The Desert or the Flood
Pictures of New Orleans have burned through all our retinas by now. Which is worse --the toxic waters or the toxic politicians that swam to the surface of the roiling waters Katrina left in her wake? Some strange species emerged from the muck.
Meanwhile, here in our little neck of the woods everything is dry and brown. The last significant rain was August 26th. September 2005 was the second driest on record. Now, in October,the weather is lovely: typical October days in the 70's, sunny, warm and dry. Oh so dry. It is dispirting to crunch across the brown chaff that used to be our lawn, to see the dogwoods shrivel as though they'd been burned. They are grey and limp, waiting for moisture.
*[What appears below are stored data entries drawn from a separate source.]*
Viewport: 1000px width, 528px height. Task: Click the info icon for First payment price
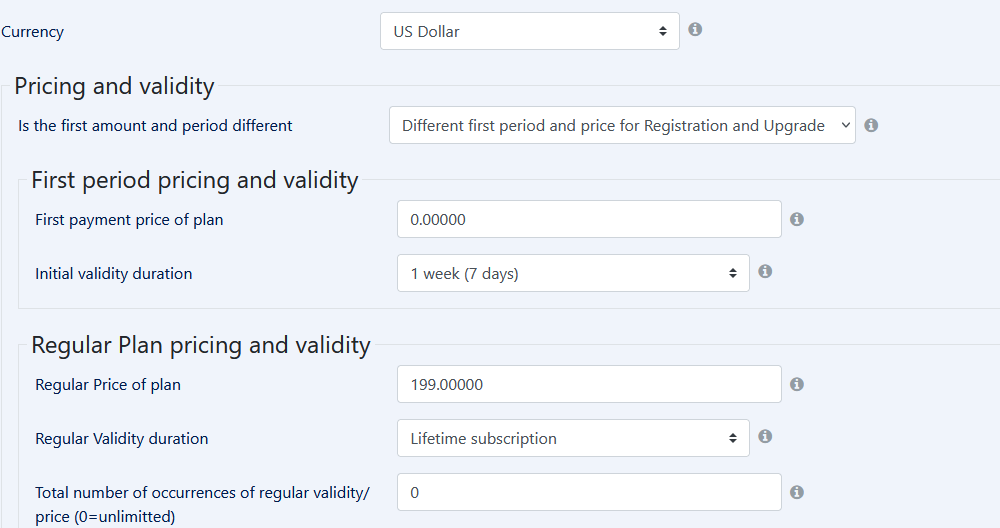[797, 219]

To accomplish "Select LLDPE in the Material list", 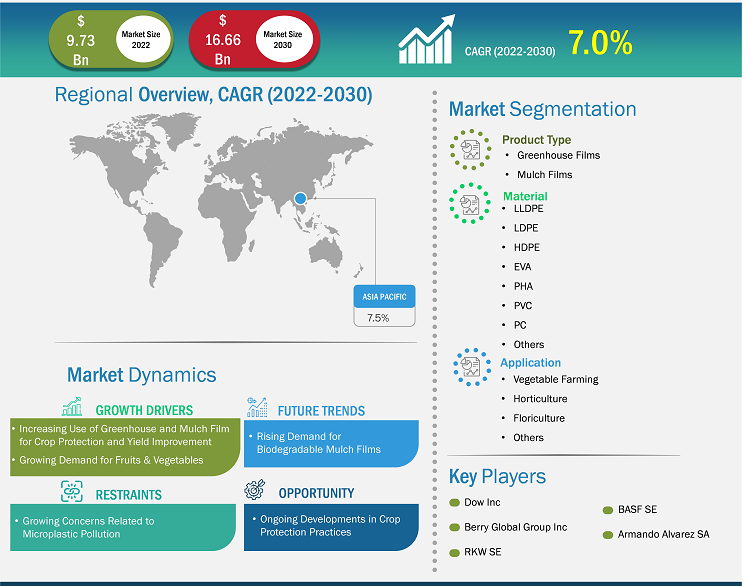I will click(x=529, y=209).
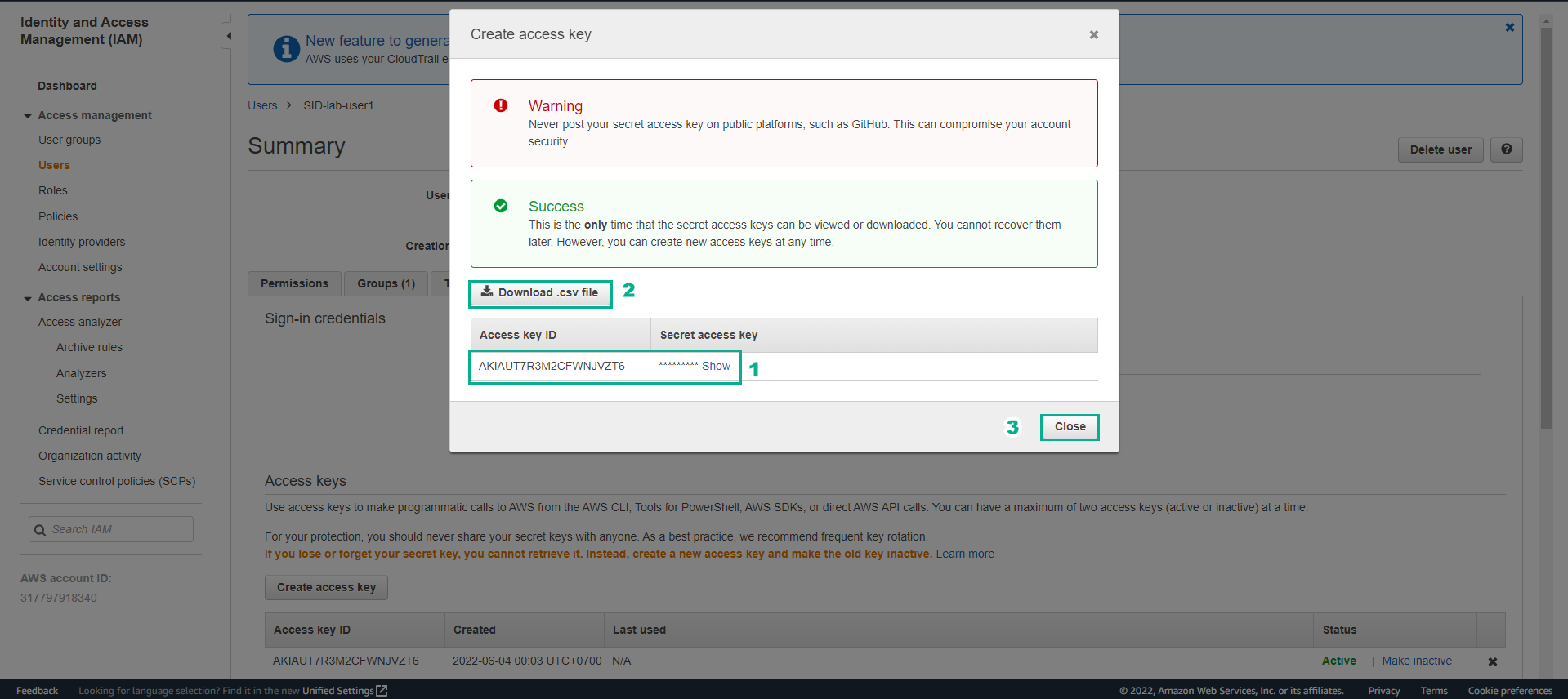Click the download icon on Download .csv file

point(487,292)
I've long let the annuals go, hoping to save some of the larger perennial specimens without running the well too long. But even some of theose will have to be planted again when normal weather returns. The dwarf astibles will likely not come back next year, nor will the bleeding heart I put near the holly. Also, the wild geranium -- cranesbill -- is no doubt going to die off. Their roots are so shallow anyway, they don't do well in prolonged dry spells.
We are seeing more wildlife in the yard, too. It must be that the woods are dry and not producing their usual seeds and fruits. There have been several turkey flocks, and the deer have come out during the day to eat the ivy. You know things are bad when the deer will do that. Ask any extension agent, they'll tell you deer don't eat ivy. Unfortunately, ours seem to find it quite palatable.
I'd planned on putting tulip bulbs in this Fall, but when the dry weather settles in here, the red clay soil begins to resemble the bricks it is used to make. You'd need a pick to dig those holes.
One bright spot, though: the tree man came today to begin the long procrastinated job of pruning the oaks and removing the trees and limbs that might come down in a storm. In less than half an hour he had that sixty foot wild cherry topped and dropped. Amazing. He left it in two long sections for a cabinet maker we know to come and get them for his wood working shop.
Pruning the oaks takes longer. One is mostly done and the result has opened up parts of the east side of the house to much more sun. Perhaps the red currant tree can grow straighter now that it's out from under the shadow of that huge oak branch. And we can rest easier knowing that the other large branch is no longer hanging over the roof, waiting for a good storm to take it down.
In one of my first summers here we had a storm so severe I wondered if the house would hold. The rain came down so fast and furiously it filled up all the window wells and ran into the house, down the walls and across the floors. Ball lightning flashed in the kitchen outlets and the cat and I tried to figure out the safest place to be until the darkness blew over.
When the Baron came home from his landscape painting we talked wonderingly about the intensity of that storm. The Baron said the tree must've made a tremendous noise when it fell. Tree? What tree? Why, the oak out back...I looked. That huge oak, one of three that must be at least sixty years old or more, had simply fallen over. And in the sturm and drang of that noisy storm, its fall had been muffled.
Never mind the tree falling in the forest. The tree falling in the storm has no one to hear it fall, either.